Brief #24
Context engineering is undergoing architectural maturation—moving from prompt-level tactics to infrastructure-level protocols. The signals reveal a structural transition: organizations are hitting the limits of per-application context solutions and discovering that enterprise-scale AI requires standardized, persistent context management across systems and sessions.
Context Standardization Enables Cross-System Intelligence Compounding
Organizations are shifting from treating context as a prompt engineering problem to treating it as an infrastructure protocol problem. Standardized context transport (like MCP) allows intelligence to compound across agents, sessions, and systems rather than being re-specified each time.
MCP provides standardized protocol for exposing resources, tools, and prompts—enabling context to flow consistently between systems without reimplementing integration each time.
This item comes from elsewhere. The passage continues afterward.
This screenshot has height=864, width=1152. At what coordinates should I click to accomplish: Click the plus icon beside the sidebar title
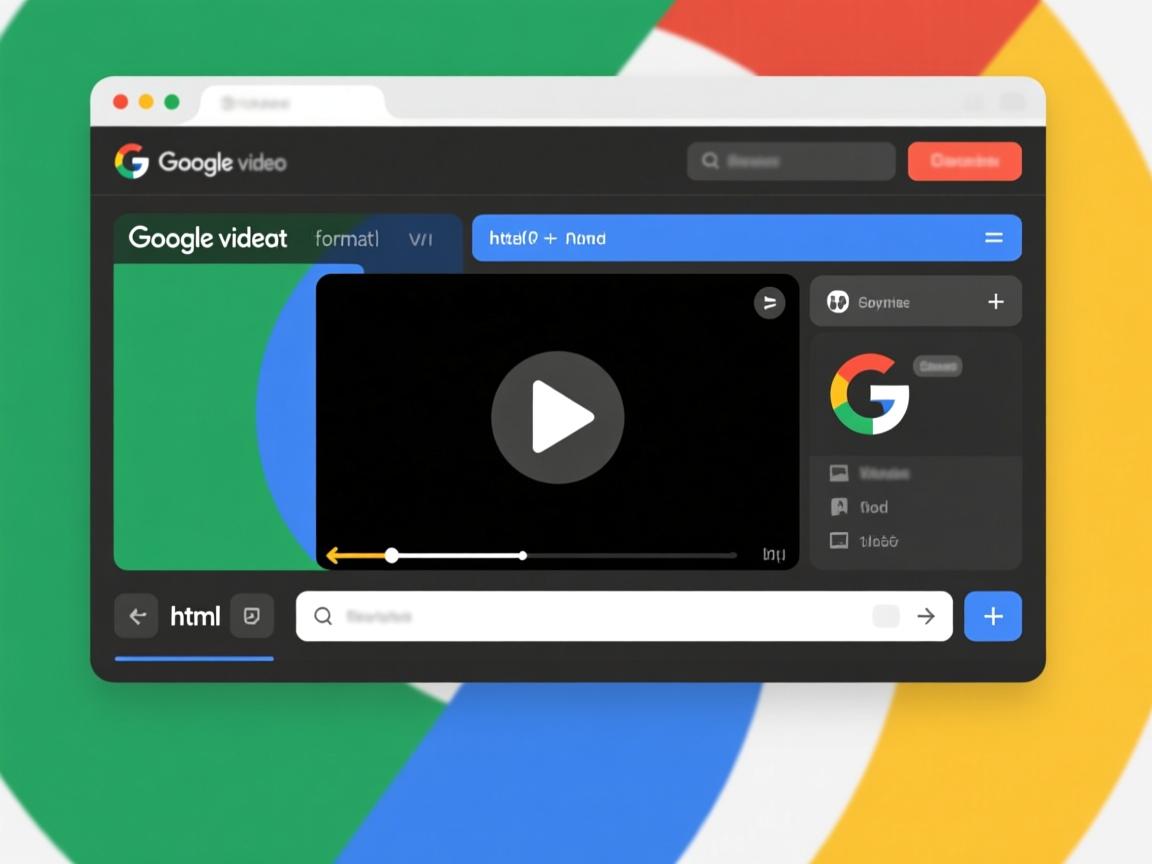tap(995, 302)
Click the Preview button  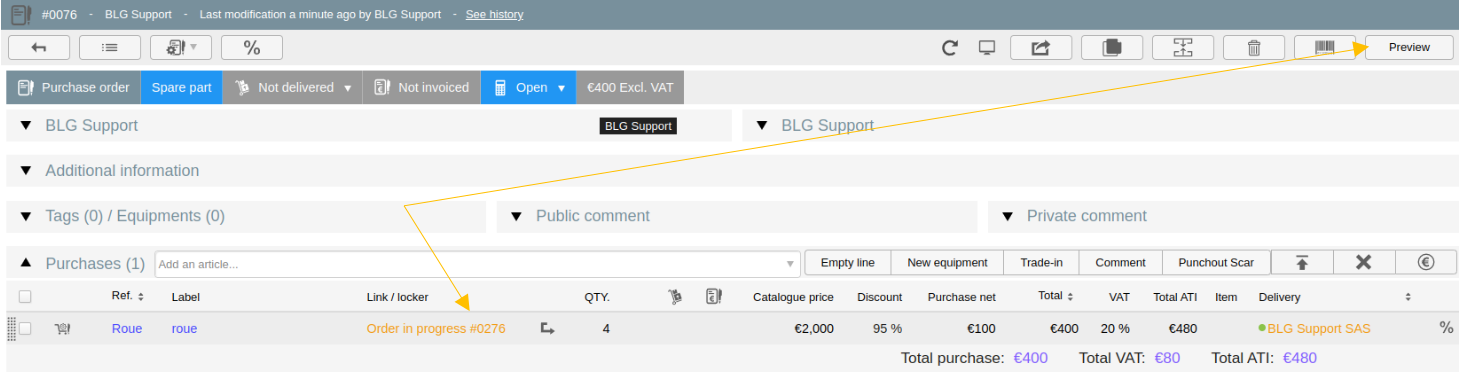click(1409, 47)
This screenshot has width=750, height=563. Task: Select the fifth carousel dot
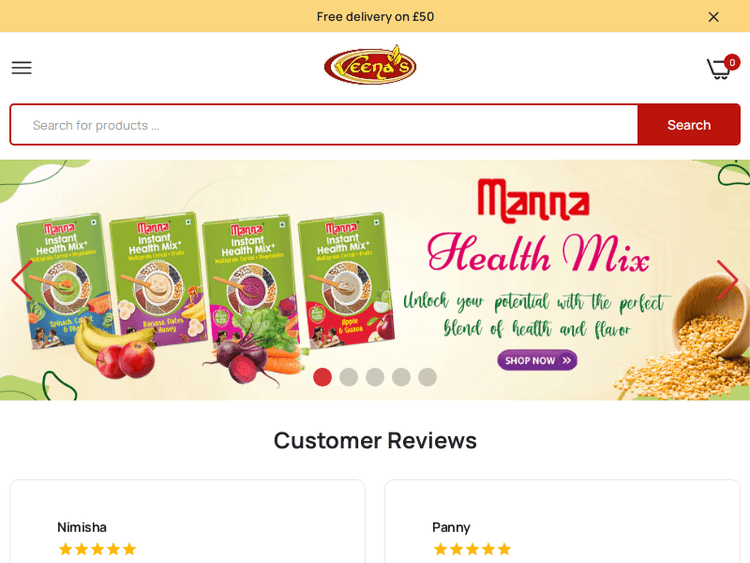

Once exposed via MCP, any LLM client can reuse it across sessions.
Identifies that application-level context engineering doesn't compound across organizations. Enterprise-scale agents need access to patterns learned from past interactions elsewhere in the enterprise, requiring cross-organizational context infrastructure.
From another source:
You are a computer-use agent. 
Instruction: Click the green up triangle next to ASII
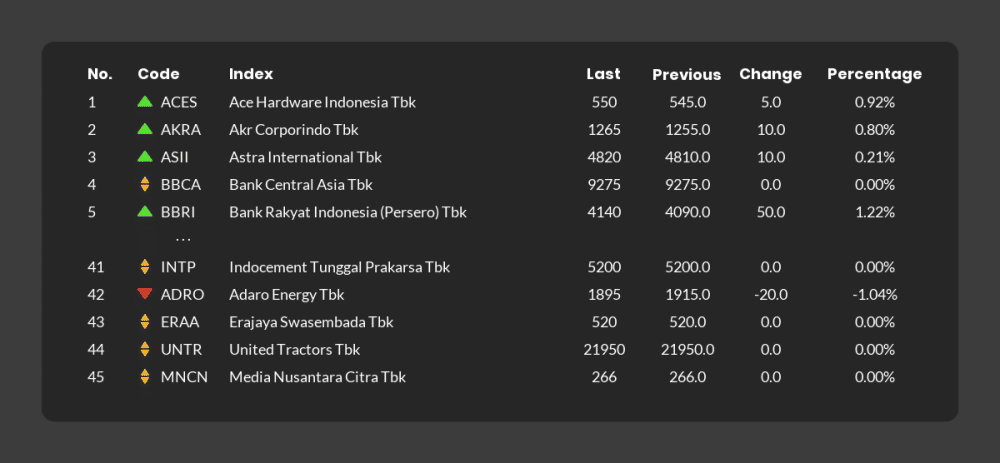[x=145, y=156]
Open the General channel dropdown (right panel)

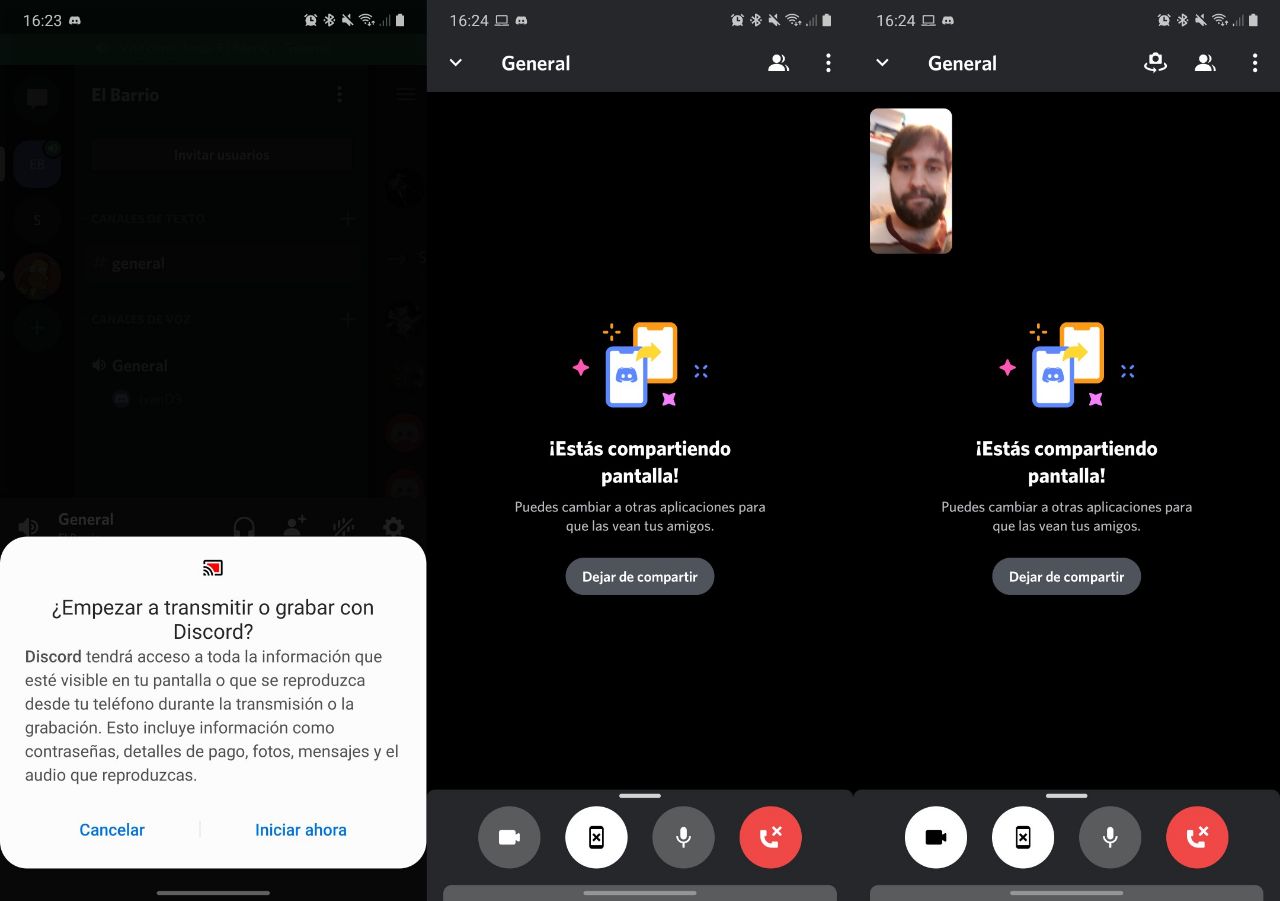(881, 62)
Agents need persistent contextual knowledge about available systems, APIs, state, and constraints to effect operational change. This operational context must be maintained across system boundaries, not recreated per interaction.
Orchestration Architecture Determines Context Visibility and Compounding
The choice between code-based and LLM-based multi-agent orchestration fundamentally affects whether context flows are inspectable and improvable over time. Deterministic routing with structured schemas creates measurable, refinable context boundaries; probabilistic routing sacrifices visibility for flexibility.
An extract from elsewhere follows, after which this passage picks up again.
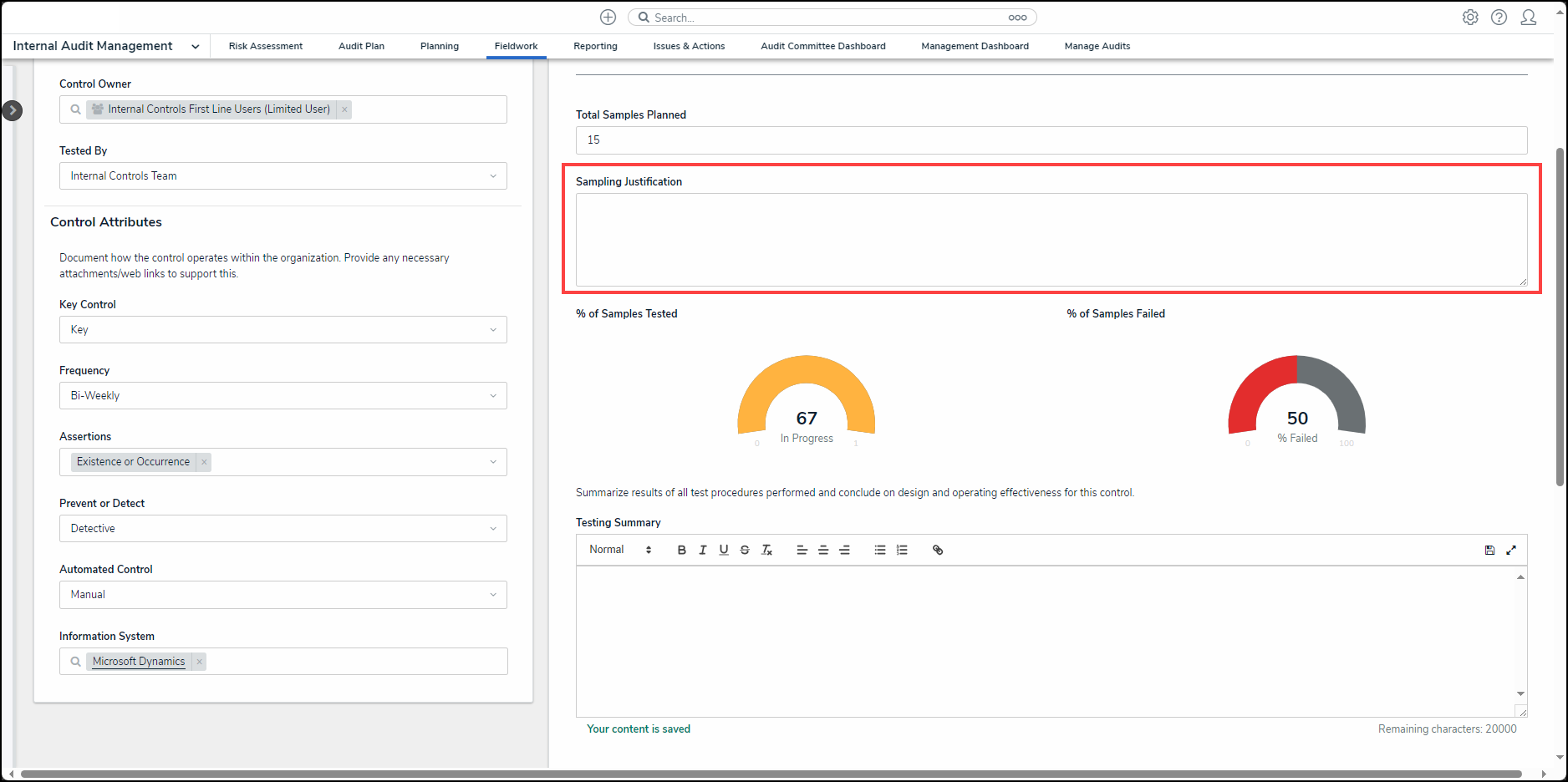
Task: Click the save icon in editor toolbar
Action: tap(1489, 550)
Code-based routing with structured outputs creates clear, inspectable context boundaries between agents. LLM-based routing loses visibility into routing decisions. The pattern: explicit schema + deterministic routing = predictable context flow.
Context Sensitivity is Domain-Specific, Not Universal
Effective context management requires problem-specific design, not universal best practices. Customer support, coding assistants, and research agents have fundamentally different context requirements—what context to preserve, when to retrieve it, and how to structure it must be adapted per domain.
Context sensitivity varies by domain (customer support vs coding vs research). The guide explicitly calls out that context decisions must be 'adapted to your specific use case' rather than applying generic patterns. This is what differentiates good from great systems.
Enterprise Context Governance Becomes Architectural Requirement
As AI agents move from experimental chat interfaces to operational systems, context management must scale from single-session persistence to enterprise-wide governance. Without governed, discoverable context infrastructure, each new agent starts from zero despite organizational learning.
Identifies three layers of context architecture needed: (1) single-conversation persistence, (2) cross-agent pattern capture, (3) enterprise-wide knowledge access with governance. Without layer 3, organizational learning doesn't compound—each agent/application starts from zero.